Bilim ÖZETİ| insanları 50 yıllık bir gizemi çözerek yeni bir kan grubu sistemi keşfettiler. Bu önemli gelişme dünyada binlerce hayatı kurtarabilecek potansiyele sahip.
Yıllarca dört farklı kan grubu olduğunu öğrendik: 0, A, B ve AB. NHS Blood and Transplant, Bristol Üniversitesi ve NHSBT Uluslararası Kan Grubu Referans Laboratuvarı'ndan araştırmacıların 50 yıl süren araştırması, yeni bir kan grubunu ortaya çıkardı. MAL adı verilen yeni bir kan grubu bulundu. 1972 yılında keşfedilen ancak genetik temeli şimdiye kadar bilinmeyen AnWj antijeninin kökeni de bu sayede aydınlatıldı.
NHSBT'den kan grubu uyumunu sağlayacak yeni test
NHSBT'de kıdemli araştırma bilimcisi olan Louise Tilley, bu yeni testin özellikle nadir kan grubu taşıyan hastalar için daha iyi bakım sağlayacağını belirtti. 20 yıldır bu proje üzerinde çalışan Tilley, bu testten kaç kişinin fayda göreceğini tam olarak söylemenin zor olduğunu ifade etti.
Biz her ne kadar AB0 ve RH faktörüne göre kan gruplarını biliyor olsak da, kan hücrelerinde farklı proteinler ve organik bileşenler de bulunuyor. Bu yüzden de farklı kan grubu sistemleri bulunuyor. Kanda bulunan antijen yapıları da zararlı maddeleri tanımak ve ayrıştırmak için kullanılıyor. Kan naklinde antijenlerin uyuşmaması nedeniyle ölüme kadar gidebilen komplikasyonlar ortaya çıkabiliyor.

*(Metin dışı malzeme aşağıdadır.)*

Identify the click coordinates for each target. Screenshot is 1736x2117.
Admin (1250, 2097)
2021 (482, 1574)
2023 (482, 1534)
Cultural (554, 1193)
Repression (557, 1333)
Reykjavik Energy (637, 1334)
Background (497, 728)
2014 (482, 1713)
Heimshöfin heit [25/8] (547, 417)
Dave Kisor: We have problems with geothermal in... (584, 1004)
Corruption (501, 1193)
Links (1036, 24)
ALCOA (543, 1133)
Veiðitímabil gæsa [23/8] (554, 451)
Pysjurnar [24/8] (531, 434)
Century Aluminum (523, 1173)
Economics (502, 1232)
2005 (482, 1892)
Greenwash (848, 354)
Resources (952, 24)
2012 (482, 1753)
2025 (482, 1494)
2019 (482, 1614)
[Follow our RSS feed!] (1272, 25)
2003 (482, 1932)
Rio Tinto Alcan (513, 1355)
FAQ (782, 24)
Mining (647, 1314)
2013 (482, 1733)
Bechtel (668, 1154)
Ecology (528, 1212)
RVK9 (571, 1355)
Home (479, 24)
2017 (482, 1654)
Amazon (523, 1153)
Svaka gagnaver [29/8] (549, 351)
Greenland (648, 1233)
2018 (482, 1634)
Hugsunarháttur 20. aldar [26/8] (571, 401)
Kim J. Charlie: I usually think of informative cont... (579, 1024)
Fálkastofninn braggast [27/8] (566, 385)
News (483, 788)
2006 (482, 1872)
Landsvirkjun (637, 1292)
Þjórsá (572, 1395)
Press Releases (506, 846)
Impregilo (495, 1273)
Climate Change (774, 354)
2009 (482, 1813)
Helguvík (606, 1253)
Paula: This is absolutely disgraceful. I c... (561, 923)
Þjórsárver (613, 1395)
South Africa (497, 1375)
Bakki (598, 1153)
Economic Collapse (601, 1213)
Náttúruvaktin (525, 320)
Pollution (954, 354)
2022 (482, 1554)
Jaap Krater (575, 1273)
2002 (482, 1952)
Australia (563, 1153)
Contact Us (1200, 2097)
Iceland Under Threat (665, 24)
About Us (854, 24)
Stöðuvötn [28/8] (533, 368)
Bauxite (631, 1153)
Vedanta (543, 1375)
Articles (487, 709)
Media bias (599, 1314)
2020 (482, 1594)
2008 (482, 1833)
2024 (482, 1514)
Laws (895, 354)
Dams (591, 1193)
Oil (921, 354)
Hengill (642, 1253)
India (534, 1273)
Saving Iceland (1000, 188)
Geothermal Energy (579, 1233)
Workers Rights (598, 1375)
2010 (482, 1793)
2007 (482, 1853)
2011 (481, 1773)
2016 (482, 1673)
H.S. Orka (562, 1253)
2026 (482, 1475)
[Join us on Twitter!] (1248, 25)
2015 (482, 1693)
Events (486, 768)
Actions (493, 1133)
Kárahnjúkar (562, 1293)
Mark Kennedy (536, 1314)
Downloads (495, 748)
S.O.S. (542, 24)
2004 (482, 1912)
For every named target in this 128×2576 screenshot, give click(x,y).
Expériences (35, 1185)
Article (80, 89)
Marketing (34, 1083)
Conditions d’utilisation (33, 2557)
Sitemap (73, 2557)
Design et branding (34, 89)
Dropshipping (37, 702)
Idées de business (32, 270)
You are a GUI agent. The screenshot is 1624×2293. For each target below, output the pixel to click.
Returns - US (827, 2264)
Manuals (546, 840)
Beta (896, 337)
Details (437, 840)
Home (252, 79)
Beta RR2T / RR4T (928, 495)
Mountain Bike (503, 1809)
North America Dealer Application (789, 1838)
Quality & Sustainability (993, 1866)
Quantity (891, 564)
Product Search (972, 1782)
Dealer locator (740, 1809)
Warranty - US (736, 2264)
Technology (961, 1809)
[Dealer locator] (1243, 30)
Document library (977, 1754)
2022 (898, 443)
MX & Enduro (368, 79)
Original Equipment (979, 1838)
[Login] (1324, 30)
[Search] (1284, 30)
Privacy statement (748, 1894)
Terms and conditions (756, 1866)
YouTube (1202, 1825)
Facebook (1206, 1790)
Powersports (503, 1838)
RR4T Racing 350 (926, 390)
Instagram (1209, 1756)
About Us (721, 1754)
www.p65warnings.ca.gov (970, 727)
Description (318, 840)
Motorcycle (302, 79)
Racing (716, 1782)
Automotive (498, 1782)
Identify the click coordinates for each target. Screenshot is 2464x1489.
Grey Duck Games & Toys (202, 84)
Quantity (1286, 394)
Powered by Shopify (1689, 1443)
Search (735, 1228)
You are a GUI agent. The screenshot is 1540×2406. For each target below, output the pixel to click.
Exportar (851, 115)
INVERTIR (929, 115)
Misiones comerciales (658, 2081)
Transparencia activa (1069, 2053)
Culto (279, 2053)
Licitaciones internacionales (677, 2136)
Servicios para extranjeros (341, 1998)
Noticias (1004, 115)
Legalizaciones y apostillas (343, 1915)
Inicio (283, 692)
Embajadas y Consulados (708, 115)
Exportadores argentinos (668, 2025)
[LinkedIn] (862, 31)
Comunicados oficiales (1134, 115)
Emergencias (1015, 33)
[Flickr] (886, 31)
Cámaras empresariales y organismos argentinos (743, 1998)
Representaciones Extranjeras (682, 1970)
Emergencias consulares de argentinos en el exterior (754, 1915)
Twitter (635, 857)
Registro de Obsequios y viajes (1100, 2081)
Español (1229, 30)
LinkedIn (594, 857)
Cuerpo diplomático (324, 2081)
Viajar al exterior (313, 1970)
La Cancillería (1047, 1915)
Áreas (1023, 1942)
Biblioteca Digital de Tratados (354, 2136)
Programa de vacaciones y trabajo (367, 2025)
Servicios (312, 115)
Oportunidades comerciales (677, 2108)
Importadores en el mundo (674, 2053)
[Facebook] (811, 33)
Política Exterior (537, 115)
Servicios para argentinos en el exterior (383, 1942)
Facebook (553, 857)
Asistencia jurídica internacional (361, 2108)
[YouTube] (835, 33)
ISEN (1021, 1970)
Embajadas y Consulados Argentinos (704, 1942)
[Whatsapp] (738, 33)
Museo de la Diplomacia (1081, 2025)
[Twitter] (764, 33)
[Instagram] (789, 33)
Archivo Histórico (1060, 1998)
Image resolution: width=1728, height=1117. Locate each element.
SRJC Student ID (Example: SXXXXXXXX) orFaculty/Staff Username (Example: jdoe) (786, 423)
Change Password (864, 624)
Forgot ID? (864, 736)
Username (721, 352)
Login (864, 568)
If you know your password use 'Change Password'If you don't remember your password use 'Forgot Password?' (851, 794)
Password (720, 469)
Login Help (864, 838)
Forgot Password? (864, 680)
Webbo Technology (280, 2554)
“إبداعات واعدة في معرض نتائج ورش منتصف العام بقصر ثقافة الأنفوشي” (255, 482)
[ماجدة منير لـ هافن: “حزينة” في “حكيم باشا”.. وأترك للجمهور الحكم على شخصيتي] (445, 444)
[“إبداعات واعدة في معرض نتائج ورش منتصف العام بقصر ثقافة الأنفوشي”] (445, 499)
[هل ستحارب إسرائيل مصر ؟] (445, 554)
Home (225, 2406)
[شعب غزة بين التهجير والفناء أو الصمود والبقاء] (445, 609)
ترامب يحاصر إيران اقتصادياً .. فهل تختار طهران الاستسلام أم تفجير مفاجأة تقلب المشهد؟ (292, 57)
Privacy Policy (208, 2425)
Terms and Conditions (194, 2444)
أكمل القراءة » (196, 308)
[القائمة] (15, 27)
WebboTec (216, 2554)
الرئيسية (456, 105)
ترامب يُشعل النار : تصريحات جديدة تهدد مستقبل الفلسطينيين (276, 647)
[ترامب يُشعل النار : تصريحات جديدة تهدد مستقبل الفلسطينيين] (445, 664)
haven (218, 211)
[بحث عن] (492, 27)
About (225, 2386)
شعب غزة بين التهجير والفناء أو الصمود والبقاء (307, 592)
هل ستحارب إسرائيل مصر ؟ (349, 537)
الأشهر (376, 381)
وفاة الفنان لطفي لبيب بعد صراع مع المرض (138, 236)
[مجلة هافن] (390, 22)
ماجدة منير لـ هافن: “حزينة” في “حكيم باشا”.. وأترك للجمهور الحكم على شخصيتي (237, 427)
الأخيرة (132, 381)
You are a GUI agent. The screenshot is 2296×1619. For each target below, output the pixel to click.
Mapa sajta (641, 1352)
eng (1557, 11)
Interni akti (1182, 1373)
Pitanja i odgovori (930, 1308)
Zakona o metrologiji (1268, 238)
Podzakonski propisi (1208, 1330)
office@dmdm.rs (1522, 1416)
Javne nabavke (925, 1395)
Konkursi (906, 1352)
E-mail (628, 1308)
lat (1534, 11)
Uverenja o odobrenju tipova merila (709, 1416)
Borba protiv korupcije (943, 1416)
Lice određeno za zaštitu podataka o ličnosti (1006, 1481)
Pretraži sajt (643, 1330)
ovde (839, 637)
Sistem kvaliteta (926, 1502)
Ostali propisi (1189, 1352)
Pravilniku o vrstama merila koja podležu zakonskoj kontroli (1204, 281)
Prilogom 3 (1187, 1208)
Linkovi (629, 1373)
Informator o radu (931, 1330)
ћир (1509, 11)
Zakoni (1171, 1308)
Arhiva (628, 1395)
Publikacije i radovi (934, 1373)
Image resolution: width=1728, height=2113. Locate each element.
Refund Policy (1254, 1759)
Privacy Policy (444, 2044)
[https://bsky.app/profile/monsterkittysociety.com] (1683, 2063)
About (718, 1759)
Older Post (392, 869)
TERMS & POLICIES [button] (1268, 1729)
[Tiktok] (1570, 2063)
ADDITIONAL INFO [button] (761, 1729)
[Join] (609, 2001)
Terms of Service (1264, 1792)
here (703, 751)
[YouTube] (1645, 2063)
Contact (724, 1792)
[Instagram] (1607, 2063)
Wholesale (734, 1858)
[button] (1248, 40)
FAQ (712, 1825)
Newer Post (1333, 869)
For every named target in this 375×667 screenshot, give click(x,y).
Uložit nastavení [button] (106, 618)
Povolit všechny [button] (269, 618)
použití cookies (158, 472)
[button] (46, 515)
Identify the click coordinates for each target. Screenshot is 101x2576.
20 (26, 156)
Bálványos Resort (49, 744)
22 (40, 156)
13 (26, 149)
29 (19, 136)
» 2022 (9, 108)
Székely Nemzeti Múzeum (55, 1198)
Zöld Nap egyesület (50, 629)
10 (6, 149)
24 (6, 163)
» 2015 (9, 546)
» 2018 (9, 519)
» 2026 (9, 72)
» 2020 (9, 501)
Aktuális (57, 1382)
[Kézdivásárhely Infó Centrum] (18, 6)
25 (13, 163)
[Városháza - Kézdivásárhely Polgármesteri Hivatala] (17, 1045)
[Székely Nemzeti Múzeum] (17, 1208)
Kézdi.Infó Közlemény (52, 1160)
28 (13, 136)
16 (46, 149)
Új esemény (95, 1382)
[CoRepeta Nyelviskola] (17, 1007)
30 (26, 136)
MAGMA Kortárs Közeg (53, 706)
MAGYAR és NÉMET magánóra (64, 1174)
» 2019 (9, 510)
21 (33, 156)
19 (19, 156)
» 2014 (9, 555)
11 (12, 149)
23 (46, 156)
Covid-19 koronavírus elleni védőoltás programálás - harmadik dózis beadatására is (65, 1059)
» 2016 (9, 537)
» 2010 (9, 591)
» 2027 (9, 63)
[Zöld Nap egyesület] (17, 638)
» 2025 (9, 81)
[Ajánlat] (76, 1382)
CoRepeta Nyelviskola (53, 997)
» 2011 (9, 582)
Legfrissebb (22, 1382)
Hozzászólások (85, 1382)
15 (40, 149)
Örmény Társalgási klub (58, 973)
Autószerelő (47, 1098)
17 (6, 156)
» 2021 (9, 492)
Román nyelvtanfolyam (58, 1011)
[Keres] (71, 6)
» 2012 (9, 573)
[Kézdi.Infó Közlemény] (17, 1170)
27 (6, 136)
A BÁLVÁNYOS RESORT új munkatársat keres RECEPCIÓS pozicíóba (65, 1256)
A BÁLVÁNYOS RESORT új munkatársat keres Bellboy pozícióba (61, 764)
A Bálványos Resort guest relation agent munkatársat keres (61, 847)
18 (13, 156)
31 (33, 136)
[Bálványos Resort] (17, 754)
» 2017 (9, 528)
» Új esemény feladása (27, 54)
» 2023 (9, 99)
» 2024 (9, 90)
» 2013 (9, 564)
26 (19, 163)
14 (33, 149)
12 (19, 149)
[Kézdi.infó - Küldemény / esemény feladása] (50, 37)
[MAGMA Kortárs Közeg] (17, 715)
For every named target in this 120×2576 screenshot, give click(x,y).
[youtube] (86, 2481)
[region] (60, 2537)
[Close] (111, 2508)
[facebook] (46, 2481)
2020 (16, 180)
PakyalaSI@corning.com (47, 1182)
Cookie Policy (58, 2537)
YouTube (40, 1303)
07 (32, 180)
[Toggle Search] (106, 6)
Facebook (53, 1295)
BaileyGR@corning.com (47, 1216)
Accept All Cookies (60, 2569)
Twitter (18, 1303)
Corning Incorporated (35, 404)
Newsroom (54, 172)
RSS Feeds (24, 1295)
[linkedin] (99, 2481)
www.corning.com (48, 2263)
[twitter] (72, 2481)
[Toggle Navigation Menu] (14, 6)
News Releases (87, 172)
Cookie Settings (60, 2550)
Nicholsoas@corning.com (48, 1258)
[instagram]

Filton'daki NHSBT Uluslararası Kan Grubu Referans Laboratuvarı, genetik testler kullanarak bu antijeni eksik olan hastaları belirlemek için ilk kez bir test geliştirdi. Bu test, kan transfüzyonlarına karşı reaksiyon gösterebilecek hastalar için hayat kurtarıcı olabilir ve nadir kan grubu için potansiyel kan bağışçılarını bulmayı kolaylaştırabilir.
Laboratuvarda çalışan Philip Brown, yaklaşık 20 yıl önce lösemi teşhisi konduğunu ve kan transfüzyonları ile kemik iliği nakli sayesinde hayatta kaldığını söyledi. Laboratuvarın başkanı Nicole Thornton ise AnWj'nin genetik temelini çözmenin zorlu bir proje olduğunu belirtti. Yeni test kan grubu uyumsuzluğu nedeniyle yaşanan sağlık sorunlarını azaltacak ve bu nadir kan grubuna sahip hastaların tedavisinde önemli bir gelişme sağlayacağa benziyor.